┌────────

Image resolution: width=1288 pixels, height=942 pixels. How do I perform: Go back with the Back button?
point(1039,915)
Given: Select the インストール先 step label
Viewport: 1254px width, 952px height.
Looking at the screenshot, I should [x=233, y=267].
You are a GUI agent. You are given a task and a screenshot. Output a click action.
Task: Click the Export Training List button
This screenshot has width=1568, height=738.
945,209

└────────
┌────────

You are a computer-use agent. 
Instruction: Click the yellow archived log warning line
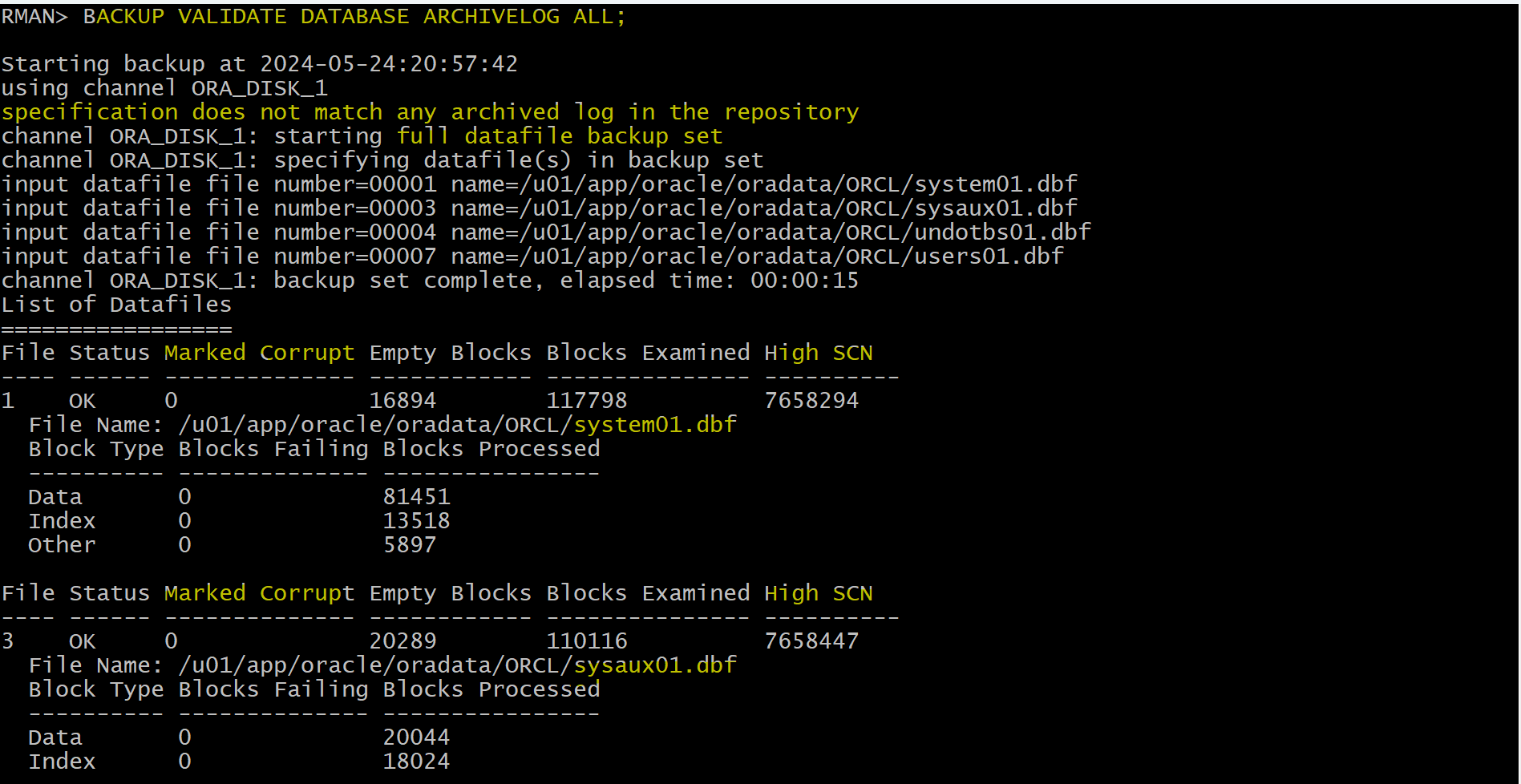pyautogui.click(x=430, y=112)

└────────

**Short task:** Locate every line in the entries above that contains the string "width", and copy each of those lines in full.

**Result of this task:**
Image resolution: width=1288 pixels, height=942 pixels. How do I perform: Go back with the Back button?
Viewport: 1254px width, 952px height.
This screenshot has width=1568, height=738.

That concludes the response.